___ Supplied passage ___

Thursday 20 February 2020 12:07 am

The government is taking a gamble with its immigration reform

The Brexit pennies just keep on dropping. First there was a mixture of genuine and feigned shock when the government announced it would not align itself with EU regulations. Now, the publication of a new immigration strategy has some people up in arms at the prospect of reform.

But with the UK leaving the EU it is a matter of legal necessity that we devise a new immigration system — since freedom of movement will come to an end. Labour MPs, currently indulging in arguments about abolishing the monarchy or whether gender exists, took a break from their leadership contest to denounce the new policy as racist. Given the explicit aim is to treat everyone equally no matter their country of origin, this seemed a daft line of attack — not least since the government’s proposals do raise some serious concerns.

But first, the good news: this isn’t Theresa May’s immigration policy. May clung to the ludicrous target of reducing net migration to the tens of thousands. Home secretary Priti Patel yesterday stressed that the government had no interest whatsoever in a target, though she did say a consequence of the reforms would be a fall in the numbers.

To put it crudely, she wants to focus on quality, not quantity. And so to the policy itself. Under the new system a migrant worker will need 70 points to qualify, with points awarded for speaking English, having a job offer, fitting the salary bracket, working in a designated occupation, etc. The rules will apply to everyone whether EU national, Indian or Australian. There is a renewed focus on attracting high-skilled migrants, with a new global talent visa having no cap on numbers. That means competition for roles in science, technology and engineering is about to heat up.

Broadly speaking, there is much to welcome here, but it’s the change to so-called low-skill migration that will have the most immediate impact — particularly in the capital. Hospitality and construction employers’ groups have already sounded the alarm, but much will hinge on the government’s designation of sectors facing a shortage or workers. Agriculture and Indian restaurants have already been granted special status, so in theory there’s no reason why restaurants and retail couldn’t be added to the list.

It is possible that, over time, a shortage of labour sees wages rise to a point where roles become more attractive to domestic workers, but this won’t happen overnight and so the government must continue to listen to industry and the pressing needs of key sectors.

___ Extracted material ___

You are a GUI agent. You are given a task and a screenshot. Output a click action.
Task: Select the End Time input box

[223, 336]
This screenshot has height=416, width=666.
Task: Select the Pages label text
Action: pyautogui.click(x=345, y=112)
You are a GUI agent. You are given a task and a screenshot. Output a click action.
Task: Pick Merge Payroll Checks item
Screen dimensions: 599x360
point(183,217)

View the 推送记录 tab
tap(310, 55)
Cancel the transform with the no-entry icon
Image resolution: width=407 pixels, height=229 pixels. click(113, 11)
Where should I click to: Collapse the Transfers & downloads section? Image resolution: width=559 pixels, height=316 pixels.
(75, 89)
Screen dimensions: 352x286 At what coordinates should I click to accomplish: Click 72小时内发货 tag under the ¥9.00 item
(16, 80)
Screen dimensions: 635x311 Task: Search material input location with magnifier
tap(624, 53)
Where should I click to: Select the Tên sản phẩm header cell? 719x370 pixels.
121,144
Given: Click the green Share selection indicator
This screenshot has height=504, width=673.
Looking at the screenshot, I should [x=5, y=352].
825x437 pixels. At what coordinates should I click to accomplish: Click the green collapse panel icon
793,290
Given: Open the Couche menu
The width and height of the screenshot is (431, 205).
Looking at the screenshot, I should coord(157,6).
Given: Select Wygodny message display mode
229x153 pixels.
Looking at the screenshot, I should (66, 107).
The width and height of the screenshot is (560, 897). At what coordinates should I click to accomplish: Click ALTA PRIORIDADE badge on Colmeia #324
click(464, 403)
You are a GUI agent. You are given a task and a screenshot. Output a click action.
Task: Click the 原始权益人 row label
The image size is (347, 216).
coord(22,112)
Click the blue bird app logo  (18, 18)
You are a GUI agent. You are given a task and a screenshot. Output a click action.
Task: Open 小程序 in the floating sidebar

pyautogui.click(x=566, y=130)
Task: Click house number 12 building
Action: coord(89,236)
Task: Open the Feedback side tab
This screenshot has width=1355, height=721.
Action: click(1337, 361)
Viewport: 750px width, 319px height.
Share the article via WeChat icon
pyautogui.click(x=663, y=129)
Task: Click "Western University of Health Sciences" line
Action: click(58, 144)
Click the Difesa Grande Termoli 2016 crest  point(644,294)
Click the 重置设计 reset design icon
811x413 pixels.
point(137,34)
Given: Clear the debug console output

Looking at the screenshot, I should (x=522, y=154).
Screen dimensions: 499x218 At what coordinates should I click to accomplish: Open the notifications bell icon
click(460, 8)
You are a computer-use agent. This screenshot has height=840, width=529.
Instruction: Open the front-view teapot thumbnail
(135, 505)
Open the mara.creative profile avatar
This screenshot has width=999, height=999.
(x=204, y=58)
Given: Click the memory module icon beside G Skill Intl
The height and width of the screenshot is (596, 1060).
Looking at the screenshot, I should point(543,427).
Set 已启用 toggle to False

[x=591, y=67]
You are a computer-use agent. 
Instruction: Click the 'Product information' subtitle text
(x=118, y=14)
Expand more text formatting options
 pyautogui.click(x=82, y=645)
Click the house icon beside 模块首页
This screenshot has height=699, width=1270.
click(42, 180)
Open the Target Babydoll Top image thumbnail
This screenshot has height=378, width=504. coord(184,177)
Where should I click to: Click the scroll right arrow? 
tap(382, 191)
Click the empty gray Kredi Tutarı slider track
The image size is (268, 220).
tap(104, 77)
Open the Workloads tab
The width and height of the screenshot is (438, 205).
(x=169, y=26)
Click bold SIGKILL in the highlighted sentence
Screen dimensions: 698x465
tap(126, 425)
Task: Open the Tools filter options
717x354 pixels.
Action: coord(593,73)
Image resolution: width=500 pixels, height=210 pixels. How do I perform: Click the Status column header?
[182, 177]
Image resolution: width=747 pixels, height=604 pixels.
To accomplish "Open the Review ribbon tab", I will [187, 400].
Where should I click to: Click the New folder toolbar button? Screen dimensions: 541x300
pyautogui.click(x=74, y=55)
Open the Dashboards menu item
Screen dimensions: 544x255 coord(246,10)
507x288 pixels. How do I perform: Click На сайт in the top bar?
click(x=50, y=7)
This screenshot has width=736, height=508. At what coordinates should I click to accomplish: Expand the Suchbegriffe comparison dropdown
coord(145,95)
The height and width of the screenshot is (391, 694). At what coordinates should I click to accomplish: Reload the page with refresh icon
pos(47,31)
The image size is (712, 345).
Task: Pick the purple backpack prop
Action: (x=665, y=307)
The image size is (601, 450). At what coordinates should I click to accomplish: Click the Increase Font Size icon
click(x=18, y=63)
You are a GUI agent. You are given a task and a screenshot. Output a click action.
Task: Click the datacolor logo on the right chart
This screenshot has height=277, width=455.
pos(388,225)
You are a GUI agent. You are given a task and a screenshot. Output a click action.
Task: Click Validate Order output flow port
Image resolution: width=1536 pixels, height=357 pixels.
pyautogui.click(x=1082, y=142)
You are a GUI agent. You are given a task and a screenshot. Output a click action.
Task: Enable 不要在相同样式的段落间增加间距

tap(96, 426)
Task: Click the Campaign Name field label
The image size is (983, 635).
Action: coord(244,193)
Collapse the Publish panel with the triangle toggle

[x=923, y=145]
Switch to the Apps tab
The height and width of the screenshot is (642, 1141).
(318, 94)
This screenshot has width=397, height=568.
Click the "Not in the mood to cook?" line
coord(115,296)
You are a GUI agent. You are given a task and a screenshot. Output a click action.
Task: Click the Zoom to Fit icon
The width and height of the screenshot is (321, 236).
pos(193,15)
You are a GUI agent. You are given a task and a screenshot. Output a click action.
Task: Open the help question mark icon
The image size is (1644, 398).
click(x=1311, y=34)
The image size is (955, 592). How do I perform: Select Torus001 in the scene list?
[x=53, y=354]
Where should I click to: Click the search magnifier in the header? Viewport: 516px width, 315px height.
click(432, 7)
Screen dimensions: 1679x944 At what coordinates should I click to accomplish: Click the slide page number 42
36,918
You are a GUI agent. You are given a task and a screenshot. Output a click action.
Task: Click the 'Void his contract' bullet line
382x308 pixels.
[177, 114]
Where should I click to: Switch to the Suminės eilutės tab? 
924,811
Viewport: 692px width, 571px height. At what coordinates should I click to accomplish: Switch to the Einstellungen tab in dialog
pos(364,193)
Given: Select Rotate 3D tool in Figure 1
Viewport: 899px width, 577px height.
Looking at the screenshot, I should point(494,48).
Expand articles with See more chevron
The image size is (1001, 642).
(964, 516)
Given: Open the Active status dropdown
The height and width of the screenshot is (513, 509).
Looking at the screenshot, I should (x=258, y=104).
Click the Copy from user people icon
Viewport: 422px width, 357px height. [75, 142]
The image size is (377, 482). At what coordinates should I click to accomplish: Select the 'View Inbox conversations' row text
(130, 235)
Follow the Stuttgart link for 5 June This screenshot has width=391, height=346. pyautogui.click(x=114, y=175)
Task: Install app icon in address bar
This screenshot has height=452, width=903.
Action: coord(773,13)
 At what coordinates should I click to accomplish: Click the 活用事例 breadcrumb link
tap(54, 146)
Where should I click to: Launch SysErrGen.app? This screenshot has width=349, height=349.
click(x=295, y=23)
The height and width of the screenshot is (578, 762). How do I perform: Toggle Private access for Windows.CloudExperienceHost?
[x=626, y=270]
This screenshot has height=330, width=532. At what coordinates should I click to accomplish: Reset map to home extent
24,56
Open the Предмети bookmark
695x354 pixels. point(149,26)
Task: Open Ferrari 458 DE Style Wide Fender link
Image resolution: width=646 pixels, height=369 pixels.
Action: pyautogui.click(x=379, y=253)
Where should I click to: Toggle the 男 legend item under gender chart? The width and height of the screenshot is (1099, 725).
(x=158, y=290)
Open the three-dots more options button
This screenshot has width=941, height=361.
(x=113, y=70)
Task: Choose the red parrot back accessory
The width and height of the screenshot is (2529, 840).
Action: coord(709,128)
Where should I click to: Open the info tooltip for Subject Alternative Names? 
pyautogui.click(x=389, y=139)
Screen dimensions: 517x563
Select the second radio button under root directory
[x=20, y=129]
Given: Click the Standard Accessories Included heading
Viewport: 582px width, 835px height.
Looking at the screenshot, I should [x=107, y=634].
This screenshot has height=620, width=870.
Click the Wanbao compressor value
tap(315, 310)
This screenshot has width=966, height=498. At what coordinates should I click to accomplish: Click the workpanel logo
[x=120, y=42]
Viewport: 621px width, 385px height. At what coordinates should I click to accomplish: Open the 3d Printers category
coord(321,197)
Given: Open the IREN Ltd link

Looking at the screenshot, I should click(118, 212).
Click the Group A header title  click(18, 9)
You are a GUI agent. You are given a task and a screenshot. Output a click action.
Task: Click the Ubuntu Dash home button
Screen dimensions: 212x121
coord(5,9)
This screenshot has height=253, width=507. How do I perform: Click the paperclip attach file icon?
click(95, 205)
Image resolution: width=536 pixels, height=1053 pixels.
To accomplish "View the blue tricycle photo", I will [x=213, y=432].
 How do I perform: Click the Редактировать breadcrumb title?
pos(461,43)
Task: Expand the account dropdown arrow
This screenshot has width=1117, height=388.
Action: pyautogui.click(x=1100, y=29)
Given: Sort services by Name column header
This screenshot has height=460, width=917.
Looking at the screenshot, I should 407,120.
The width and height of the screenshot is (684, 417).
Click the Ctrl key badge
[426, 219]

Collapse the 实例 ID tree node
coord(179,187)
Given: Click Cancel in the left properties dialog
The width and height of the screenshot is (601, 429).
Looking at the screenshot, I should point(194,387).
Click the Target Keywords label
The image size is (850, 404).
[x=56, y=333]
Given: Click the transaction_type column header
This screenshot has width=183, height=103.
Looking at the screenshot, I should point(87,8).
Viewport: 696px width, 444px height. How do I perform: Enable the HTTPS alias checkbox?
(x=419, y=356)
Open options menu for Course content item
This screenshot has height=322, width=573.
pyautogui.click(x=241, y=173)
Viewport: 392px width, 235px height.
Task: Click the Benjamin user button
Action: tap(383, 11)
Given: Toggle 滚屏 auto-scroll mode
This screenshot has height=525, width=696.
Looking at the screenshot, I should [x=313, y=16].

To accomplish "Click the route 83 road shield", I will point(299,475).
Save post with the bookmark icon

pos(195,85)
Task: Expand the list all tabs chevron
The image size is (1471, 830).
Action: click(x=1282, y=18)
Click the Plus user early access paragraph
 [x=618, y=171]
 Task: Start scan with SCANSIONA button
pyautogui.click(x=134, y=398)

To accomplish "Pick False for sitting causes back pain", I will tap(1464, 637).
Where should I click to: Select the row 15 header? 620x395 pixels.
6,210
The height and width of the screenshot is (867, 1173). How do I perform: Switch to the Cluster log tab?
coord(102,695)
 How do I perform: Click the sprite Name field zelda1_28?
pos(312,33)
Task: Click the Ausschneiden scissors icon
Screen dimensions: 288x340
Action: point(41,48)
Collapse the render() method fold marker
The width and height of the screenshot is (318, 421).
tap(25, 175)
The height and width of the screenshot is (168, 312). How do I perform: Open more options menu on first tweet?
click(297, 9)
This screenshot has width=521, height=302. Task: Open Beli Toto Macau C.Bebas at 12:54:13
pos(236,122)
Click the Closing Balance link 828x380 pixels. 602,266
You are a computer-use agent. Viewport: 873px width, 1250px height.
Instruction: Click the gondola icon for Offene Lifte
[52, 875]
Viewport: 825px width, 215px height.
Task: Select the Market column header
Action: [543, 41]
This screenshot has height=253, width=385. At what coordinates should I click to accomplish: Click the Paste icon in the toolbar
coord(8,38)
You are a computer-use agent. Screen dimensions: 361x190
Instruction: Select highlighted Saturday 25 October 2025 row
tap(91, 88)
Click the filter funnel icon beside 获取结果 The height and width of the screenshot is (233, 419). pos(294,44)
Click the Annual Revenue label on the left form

___

Problems to work on »
1. Render this sentence from the immigration reform article in Spanish: "To put it crudely, she wants to focus on quality, not quantity."
2. Please quote the immigration reform article word for word from "Broadly speaking, there" to "of key sectors.".

Problem solutions »
1. Por decirlo de forma cruda, ella quiere centrarse en la calidad, no en la cantidad.

2.
Broadly speaking, there is much to welcome here, but it’s the change to so-called low-skill migration that will have the most immediate impact — particularly in the capital. Hospitality and construction employers’ groups have already sounded the alarm, but much will hinge on the government’s designation of sectors facing a shortage or workers. Agriculture and Indian restaurants have already been granted special status, so in theory there’s no reason why restaurants and retail couldn’t be added to the list.

It is possible that, over time, a shortage of labour sees wages rise to a point where roles become more attractive to domestic workers, but this won’t happen overnight and so the government must continue to listen to industry and the pressing needs of key sectors.